Quels sont ces points relais ?
Ce sont généralement des boutiques françaises. Des salons de coiffures, des restaurants, des « pastelarias », on donne la priorité à des commerces tenus par des Français. C’est vrai que, pour l’instant, on est davantage implanté entre Portimão et Faro. Tavira, c’est loin et, par ailleurs, là-bas, il y a une association locale qui fait un petit peu la même chose que nous.
Et donc l’inventaire des livres est disponible sur le blog que vous avez créé*, n’est-ce pas ?
Au départ, on avait une page Facebook, « Grande Bibliothèque d’Algarve ». Et puis on s’est pris au jeu et on a décidé de créer un site, qui soit une vraie page culturelle à destination des francophones installés en Algarve. Nous sommes quatre à l’animer, avec trois amies françaises qui vivent en Algarve depuis cinq ans également. Le but, c’est de leur permettre d’avoir une meilleure approche, une meilleure connaissance de la région quand ils s’y implantent. On veut faire connaître le Portugal, ce pays qui nous accueille. La démarche reste culturelle, solidaire et, au-delà, humaniste. On veut s’intégrer au Portugal, créer une osmose. On donne à connaître la culture portugaise, à travers, pêle-mêle, le récit d’un fait historique, le portrait d’un personnage célèbre, l’invitation à découvrir un village comme Sistello, un vignoble, ou encore en proposant une recette ou une initiation à la langue portugaise, en créant une fiche de vocabulaire par thème. Sur le blog, on tourne à peu près à 800 connexions par mois.
Pour revenir à la bibliothèque, vous estimez disposer de combien de livres aujourd’hui ?
On vient de dépasser les 650 livres. On s’apprête à créer un rayon consacré aux bandes dessinées. On est très hétéroclites. On a vraiment de tout. On a à la fois du classique – Balzac, Flaubert, Zola… –, des romans contemporains, du polar – personnellement, j’aime beaucoup les polars des auteurs d’Europe du nord, qui sont vraiment excellents –, des romans plus grand public, comme les Lévy ou les Musso… Et on a bien évidemment des auteurs portugais traduits en français.
Et quels sont vos goûts, à titre personnel ?
Je suis très romans historiques, j’aime aussi les biographies. Récemment, j’ai rendu compte sur le blog d’un livre de Christophe Bigot, « L’Archange et le Procureur » (Gallimard), qui relate la vie de Camille Desmoulins, lequel fut à l’origine de la prise de la Bastille lors de la Révolution française. Ou encore, pour remonter dans l’histoire, de l’ouvrage « Hannibal, l’homme qui fit trembler Rome » (éd. L’Archipel), de Luc Mary.
Pourquoi avez-vous décidé de vous installer en Algarve il y a cinq ans ?

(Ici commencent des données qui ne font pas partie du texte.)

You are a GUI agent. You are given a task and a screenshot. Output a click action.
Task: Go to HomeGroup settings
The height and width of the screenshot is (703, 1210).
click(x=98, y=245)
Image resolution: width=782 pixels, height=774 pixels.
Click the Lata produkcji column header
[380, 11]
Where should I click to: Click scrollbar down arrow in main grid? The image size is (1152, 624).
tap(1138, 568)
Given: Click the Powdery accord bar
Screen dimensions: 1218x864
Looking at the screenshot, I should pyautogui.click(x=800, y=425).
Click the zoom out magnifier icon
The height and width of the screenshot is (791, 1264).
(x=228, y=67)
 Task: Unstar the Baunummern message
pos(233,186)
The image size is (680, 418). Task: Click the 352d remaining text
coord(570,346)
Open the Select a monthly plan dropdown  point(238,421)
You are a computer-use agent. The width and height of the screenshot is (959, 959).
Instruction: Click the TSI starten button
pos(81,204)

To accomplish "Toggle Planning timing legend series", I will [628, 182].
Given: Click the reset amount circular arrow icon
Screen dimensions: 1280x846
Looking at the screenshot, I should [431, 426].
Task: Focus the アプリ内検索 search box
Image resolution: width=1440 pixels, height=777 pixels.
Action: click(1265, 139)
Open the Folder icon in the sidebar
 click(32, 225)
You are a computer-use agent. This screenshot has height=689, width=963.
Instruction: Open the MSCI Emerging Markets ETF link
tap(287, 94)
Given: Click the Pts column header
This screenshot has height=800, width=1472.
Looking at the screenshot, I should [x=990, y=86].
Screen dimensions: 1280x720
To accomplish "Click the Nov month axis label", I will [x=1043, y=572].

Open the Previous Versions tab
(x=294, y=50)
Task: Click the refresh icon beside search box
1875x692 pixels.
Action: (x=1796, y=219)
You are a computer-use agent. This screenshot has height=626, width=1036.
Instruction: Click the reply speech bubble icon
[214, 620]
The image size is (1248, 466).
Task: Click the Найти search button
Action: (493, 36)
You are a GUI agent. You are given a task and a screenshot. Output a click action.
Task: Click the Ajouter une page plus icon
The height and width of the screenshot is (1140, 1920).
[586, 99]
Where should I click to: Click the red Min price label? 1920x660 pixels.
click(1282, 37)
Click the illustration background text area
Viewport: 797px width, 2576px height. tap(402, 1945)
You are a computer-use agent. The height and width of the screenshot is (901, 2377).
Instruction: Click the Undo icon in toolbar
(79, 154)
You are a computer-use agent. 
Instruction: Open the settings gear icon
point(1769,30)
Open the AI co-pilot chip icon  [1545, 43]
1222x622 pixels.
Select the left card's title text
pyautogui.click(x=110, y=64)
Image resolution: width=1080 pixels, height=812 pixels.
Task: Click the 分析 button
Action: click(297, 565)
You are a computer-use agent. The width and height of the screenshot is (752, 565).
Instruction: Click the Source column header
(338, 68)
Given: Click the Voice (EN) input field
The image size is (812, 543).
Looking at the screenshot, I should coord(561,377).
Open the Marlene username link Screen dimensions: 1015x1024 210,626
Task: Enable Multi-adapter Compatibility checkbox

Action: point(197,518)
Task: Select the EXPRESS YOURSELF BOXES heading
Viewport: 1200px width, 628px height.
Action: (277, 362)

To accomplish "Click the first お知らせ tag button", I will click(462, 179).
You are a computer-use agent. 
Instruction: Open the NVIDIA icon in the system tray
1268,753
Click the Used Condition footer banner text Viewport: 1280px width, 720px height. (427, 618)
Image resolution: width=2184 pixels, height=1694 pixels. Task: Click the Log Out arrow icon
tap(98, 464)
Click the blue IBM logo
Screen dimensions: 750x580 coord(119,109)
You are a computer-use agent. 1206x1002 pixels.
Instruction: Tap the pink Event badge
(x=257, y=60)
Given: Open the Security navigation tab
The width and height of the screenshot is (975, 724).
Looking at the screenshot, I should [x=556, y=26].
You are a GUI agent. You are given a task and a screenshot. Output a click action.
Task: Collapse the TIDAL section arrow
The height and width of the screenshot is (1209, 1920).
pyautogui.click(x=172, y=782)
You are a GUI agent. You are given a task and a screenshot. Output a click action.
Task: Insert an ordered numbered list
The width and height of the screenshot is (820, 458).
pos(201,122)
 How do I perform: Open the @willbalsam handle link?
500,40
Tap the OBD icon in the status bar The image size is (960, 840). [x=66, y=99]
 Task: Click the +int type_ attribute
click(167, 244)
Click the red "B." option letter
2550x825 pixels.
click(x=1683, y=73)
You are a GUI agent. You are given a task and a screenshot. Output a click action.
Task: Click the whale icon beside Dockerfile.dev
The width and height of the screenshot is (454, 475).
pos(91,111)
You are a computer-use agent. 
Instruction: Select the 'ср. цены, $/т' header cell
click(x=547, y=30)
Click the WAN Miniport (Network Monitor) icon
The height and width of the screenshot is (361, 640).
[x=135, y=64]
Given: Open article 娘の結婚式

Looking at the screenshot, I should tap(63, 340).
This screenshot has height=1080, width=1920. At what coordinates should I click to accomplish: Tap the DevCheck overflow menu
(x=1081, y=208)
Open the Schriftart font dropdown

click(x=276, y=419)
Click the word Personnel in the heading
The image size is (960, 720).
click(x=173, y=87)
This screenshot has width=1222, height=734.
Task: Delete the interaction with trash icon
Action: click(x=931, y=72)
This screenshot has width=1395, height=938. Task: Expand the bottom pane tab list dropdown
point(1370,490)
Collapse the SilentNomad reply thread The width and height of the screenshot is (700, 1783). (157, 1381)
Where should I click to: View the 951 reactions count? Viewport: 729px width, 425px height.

On avait déjà une résidence secondaire dans la région depuis très longtemps. Ça fait vingt ans qu’on vient y passer toutes nos vacances. On ne fait pas partie de ceux qui sont venus expressément pour le soleil, les plages ou la fiscalité. On avait déjà un ancrage ici. Aujourd’hui, j’ai 62 ans, je prépare ma retraite tranquillement. Je fais encore beaucoup d’allers-retours à Paris, mais je vis quand même ici huit mois de l’année. On est très heureux ici avec mon épouse et notre petit chien, qui est très important !
Que faites-vous dans la vie ?
Je suis expert-comptable et commissaire aux comptes. J’ai cédé mon cabinet il y a quatre ans à des jeunes. Je possède encore une petite partie du capital pour me permettre encore d’avoir quelques revenus, en attendant les 65 ans.
Où vivez-vous en Algarve ?
Nous sommes installés vers Messines, à 20 km dans les terres. On a souhaité se décaler un peu, quitter la grosse animation des bords de mer, qu’on connaît bien par ailleurs, puisqu’on a longtemps habité à côté de Guia. Moi, je suis très nature – randonnée, vélo… –, donc j’aime bien être en retrait, c’est une autre vision de la région. Ici, on a à la fois la richesse du littoral et des opportunités de s’immerger en pleine nature dans l’arrière-pays. J’ai découvert des sites archéologiques, avec des dolmens, des menhirs, absolument fantastiques. Il y a également une très grande diversité d’un point de vue culturel.
Vous connaissez d’autres initiatives, comme la vôtre, en Algarve ?
Oui, il y a plusieurs associations qui, comme nous, ont pour but de fédérer la communauté francophone. A travers leurs activités, on se rencontre, lors de soirées, de randonnées… Nous, on gère le côté bibliothèque, mais il y a un groupe que j’aime beaucoup et j’aimerais citer, c’est « Património e Arquitectura no Algarve ». Ils ont une très belle page Facebook, qui donne à voir notamment les couleurs de la région.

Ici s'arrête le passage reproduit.